Each entry below is to be printed verbatim.

:: MATERIAL SHOWN ::
- Opening Delimiter -

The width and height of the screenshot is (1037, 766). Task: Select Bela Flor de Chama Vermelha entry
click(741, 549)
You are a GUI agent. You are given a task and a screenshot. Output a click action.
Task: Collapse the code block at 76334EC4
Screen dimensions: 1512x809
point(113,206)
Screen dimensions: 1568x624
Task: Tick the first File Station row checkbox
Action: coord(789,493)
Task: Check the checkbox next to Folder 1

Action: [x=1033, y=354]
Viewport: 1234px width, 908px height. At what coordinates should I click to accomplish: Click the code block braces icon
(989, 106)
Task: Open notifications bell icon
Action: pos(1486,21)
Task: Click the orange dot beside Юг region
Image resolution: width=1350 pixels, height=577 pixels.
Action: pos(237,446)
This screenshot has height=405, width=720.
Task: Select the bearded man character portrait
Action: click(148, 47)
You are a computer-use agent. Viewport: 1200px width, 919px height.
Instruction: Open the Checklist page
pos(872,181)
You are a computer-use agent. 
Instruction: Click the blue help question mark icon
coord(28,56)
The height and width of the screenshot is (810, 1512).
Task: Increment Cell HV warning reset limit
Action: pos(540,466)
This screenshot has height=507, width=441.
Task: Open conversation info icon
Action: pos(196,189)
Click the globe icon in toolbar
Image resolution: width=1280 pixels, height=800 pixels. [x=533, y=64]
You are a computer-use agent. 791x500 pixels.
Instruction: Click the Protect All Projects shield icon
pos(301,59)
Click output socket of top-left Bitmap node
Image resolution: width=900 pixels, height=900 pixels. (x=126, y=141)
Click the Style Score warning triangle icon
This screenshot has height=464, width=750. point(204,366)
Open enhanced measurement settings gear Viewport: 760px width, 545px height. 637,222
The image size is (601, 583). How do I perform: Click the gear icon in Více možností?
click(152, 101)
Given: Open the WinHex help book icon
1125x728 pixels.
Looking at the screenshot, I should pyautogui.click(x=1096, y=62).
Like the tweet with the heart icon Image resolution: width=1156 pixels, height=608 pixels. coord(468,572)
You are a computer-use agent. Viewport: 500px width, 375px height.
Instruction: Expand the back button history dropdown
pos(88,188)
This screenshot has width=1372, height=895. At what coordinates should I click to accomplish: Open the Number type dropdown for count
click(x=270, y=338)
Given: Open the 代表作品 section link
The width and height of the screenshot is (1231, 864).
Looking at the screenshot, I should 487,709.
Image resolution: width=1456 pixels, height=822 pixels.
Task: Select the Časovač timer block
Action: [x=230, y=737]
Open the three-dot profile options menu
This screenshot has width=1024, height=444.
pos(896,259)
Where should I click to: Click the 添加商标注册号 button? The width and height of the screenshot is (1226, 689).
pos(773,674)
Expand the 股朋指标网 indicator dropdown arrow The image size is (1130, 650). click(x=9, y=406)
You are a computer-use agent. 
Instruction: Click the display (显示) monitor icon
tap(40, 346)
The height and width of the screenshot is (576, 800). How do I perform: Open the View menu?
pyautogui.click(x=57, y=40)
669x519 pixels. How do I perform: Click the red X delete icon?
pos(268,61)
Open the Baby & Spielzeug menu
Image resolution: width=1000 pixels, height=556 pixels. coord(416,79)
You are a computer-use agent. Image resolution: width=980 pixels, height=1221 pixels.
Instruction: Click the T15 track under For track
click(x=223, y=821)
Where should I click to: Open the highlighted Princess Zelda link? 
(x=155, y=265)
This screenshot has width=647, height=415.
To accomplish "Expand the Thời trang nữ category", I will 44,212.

- Closing Delimiter -

:: RESPONSE BOX ::
The width and height of the screenshot is (1037, 766). Task: Select Bela Flor de Chama Vermelha entry
click(741, 549)
You are a GUI agent. You are given a task and a screenshot. Output a click action.
Task: Collapse the code block at 76334EC4
Screen dimensions: 1512x809
point(113,206)
Screen dimensions: 1568x624
Task: Tick the first File Station row checkbox
Action: coord(789,493)
Task: Check the checkbox next to Folder 1

Action: [x=1033, y=354]
Viewport: 1234px width, 908px height. At what coordinates should I click to accomplish: Click the code block braces icon
(989, 106)
Task: Open notifications bell icon
Action: pos(1486,21)
Task: Click the orange dot beside Юг region
Image resolution: width=1350 pixels, height=577 pixels.
Action: pos(237,446)
This screenshot has height=405, width=720.
Task: Select the bearded man character portrait
Action: click(148, 47)
You are a computer-use agent. Viewport: 1200px width, 919px height.
Instruction: Open the Checklist page
pos(872,181)
You are a computer-use agent. 
Instruction: Click the blue help question mark icon
coord(28,56)
The height and width of the screenshot is (810, 1512).
Task: Increment Cell HV warning reset limit
Action: pos(540,466)
This screenshot has height=507, width=441.
Task: Open conversation info icon
Action: pos(196,189)
Click the globe icon in toolbar
Image resolution: width=1280 pixels, height=800 pixels. [x=533, y=64]
You are a computer-use agent. 791x500 pixels.
Instruction: Click the Protect All Projects shield icon
pos(301,59)
Click output socket of top-left Bitmap node
Image resolution: width=900 pixels, height=900 pixels. (x=126, y=141)
Click the Style Score warning triangle icon
This screenshot has height=464, width=750. point(204,366)
Open enhanced measurement settings gear Viewport: 760px width, 545px height. 637,222
The image size is (601, 583). How do I perform: Click the gear icon in Více možností?
click(152, 101)
Given: Open the WinHex help book icon
1125x728 pixels.
Looking at the screenshot, I should pyautogui.click(x=1096, y=62).
Like the tweet with the heart icon Image resolution: width=1156 pixels, height=608 pixels. coord(468,572)
You are a computer-use agent. Viewport: 500px width, 375px height.
Instruction: Expand the back button history dropdown
pos(88,188)
This screenshot has width=1372, height=895. At what coordinates should I click to accomplish: Open the Number type dropdown for count
click(x=270, y=338)
Given: Open the 代表作品 section link
The width and height of the screenshot is (1231, 864).
Looking at the screenshot, I should 487,709.
Image resolution: width=1456 pixels, height=822 pixels.
Task: Select the Časovač timer block
Action: [x=230, y=737]
Open the three-dot profile options menu
This screenshot has width=1024, height=444.
pos(896,259)
Where should I click to: Click the 添加商标注册号 button? The width and height of the screenshot is (1226, 689).
pos(773,674)
Expand the 股朋指标网 indicator dropdown arrow The image size is (1130, 650). click(x=9, y=406)
You are a computer-use agent. 
Instruction: Click the display (显示) monitor icon
tap(40, 346)
The height and width of the screenshot is (576, 800). How do I perform: Open the View menu?
pyautogui.click(x=57, y=40)
669x519 pixels. How do I perform: Click the red X delete icon?
pos(268,61)
Open the Baby & Spielzeug menu
Image resolution: width=1000 pixels, height=556 pixels. coord(416,79)
You are a computer-use agent. Image resolution: width=980 pixels, height=1221 pixels.
Instruction: Click the T15 track under For track
click(x=223, y=821)
Where should I click to: Open the highlighted Princess Zelda link? 
(x=155, y=265)
This screenshot has width=647, height=415.
To accomplish "Expand the Thời trang nữ category", I will 44,212.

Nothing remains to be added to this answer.